-------- Data for analysis

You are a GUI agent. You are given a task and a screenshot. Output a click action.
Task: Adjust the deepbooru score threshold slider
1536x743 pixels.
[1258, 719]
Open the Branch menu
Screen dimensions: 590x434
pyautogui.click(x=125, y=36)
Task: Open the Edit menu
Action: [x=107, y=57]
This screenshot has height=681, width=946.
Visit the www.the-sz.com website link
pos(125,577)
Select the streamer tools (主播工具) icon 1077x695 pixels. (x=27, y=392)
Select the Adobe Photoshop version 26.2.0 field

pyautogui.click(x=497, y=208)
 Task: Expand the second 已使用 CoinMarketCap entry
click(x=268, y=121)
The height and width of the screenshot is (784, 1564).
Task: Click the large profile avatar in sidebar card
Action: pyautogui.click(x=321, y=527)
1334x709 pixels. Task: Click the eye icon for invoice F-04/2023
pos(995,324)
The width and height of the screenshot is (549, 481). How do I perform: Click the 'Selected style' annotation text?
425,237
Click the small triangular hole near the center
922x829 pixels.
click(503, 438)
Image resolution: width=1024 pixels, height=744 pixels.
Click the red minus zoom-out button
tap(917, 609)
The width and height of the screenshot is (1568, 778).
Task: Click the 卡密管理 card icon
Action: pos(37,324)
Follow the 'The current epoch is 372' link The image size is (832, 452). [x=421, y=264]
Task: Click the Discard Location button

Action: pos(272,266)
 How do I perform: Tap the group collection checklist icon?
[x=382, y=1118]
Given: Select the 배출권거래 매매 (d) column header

----------------

● Prompt
Once the records have been read, print them all again exactly.

● Task answer
You are a GUI agent. You are given a task and a screenshot. Output a click action.
Task: Adjust the deepbooru score threshold slider
1536x743 pixels.
[1258, 719]
Open the Branch menu
Screen dimensions: 590x434
pyautogui.click(x=125, y=36)
Task: Open the Edit menu
Action: [x=107, y=57]
This screenshot has height=681, width=946.
Visit the www.the-sz.com website link
pos(125,577)
Select the streamer tools (主播工具) icon 1077x695 pixels. (x=27, y=392)
Select the Adobe Photoshop version 26.2.0 field

pyautogui.click(x=497, y=208)
 Task: Expand the second 已使用 CoinMarketCap entry
click(x=268, y=121)
The height and width of the screenshot is (784, 1564).
Task: Click the large profile avatar in sidebar card
Action: pyautogui.click(x=321, y=527)
1334x709 pixels. Task: Click the eye icon for invoice F-04/2023
pos(995,324)
The width and height of the screenshot is (549, 481). How do I perform: Click the 'Selected style' annotation text?
425,237
Click the small triangular hole near the center
922x829 pixels.
click(503, 438)
Image resolution: width=1024 pixels, height=744 pixels.
Click the red minus zoom-out button
tap(917, 609)
The width and height of the screenshot is (1568, 778).
Task: Click the 卡密管理 card icon
Action: pos(37,324)
Follow the 'The current epoch is 372' link The image size is (832, 452). [x=421, y=264]
Task: Click the Discard Location button

Action: pos(272,266)
 How do I perform: Tap the group collection checklist icon?
[x=382, y=1118]
Given: Select the 배출권거래 매매 (d) column header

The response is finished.